Joan recommends that all writers find themselves a community. Also, she says, “Don’t put all your eggs in one basket. Instead of obsessing about one thing, I have different projects to work on. I look at my writing as a stove. I always have two things on the front burners and two things on the back burners, simmering.”

While a stint as editor for her high school paper got Joan interested in journalism, she majored in history at Boston University instead. “Journalism is modern history,” she says. “I’m a geek for history.”

After graduating in 1980, Joan took a freelance writing class that took her back into the journalism realm. While working at a community newspaper, she met her soul sister, Ann Malaspina, and they both became freelancers for The Boston Globe in 1982. Over the years since, Joan has freelanced on and off for the Globe, writing for a variety of different sections.

Joan married a fellow writer, Fred Contrada, a longtime reporter for The Springfield Republican, and the couple had two children. As Joan read to them, she became fascinated with children’s literature. She began writing books for kids, with a focus on reluctant readers and those with reading disabilities.

“I was a very slow reader and still am,” she says. “I loved reading, but I couldn’t read too much without getting a headache. So, I feel like I can relate to that kind of audience. I think my style of writing is natural for their needs and mine as a writer. It’s been a good fit.”

In recent years, Joan earned a master’s in fine arts from Vermont College of Fine Arts in July 2015. While there, she worked on a draft for a picture book about Sylvester Graham who invented the graham cracker. (It’s the same Sylvester Graham that the restaurant in Northampton, Massachusetts, Sylvester’s, is named for.
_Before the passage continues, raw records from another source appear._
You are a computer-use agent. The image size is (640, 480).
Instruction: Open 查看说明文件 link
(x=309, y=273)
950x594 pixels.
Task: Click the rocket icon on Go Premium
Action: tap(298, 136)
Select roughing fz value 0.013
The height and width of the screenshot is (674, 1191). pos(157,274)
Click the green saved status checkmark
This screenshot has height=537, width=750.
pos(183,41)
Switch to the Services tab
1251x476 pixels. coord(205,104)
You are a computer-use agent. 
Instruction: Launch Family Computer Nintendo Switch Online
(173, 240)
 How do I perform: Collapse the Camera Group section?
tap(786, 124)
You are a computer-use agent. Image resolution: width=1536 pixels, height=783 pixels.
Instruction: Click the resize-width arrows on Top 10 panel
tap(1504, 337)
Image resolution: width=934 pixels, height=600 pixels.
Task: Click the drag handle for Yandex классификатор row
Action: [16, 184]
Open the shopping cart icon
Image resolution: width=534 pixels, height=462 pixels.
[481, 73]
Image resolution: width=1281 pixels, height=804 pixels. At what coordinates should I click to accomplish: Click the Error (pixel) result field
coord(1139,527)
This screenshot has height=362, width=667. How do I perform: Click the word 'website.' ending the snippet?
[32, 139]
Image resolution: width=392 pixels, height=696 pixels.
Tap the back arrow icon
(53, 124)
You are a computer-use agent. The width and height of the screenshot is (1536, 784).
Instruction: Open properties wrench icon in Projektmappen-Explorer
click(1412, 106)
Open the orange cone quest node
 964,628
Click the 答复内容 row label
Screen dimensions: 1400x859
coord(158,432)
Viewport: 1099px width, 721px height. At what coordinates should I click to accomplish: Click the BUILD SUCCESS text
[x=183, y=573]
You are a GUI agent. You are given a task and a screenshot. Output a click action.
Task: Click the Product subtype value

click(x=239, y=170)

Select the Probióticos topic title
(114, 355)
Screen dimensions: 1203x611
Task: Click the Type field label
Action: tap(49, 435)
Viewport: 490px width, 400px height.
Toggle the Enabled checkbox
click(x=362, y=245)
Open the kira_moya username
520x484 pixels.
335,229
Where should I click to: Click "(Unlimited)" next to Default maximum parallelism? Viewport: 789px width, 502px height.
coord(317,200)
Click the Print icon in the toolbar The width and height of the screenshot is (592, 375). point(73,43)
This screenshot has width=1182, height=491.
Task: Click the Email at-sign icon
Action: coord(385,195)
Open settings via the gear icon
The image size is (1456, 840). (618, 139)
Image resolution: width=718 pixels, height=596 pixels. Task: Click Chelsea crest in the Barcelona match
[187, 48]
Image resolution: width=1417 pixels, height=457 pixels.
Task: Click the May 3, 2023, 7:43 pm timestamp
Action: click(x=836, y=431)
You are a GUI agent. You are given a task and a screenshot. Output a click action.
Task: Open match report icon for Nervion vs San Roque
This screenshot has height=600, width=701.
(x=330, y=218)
The book release party, to be announced at a later date, will be held there and copies will be sold at the restaurant.)

Joan is currently working on an essay for the March issue of a monthly magazine called The Writer. The essay is titled “Do Writer’s Need Thicker Skins?”

Joan has also helped coordinate The Write Angles Conference for writers off and on for over 20 years, and she will gear up soon for next year’s event, the date for which will be posted soon on http://writeanglesconference.com.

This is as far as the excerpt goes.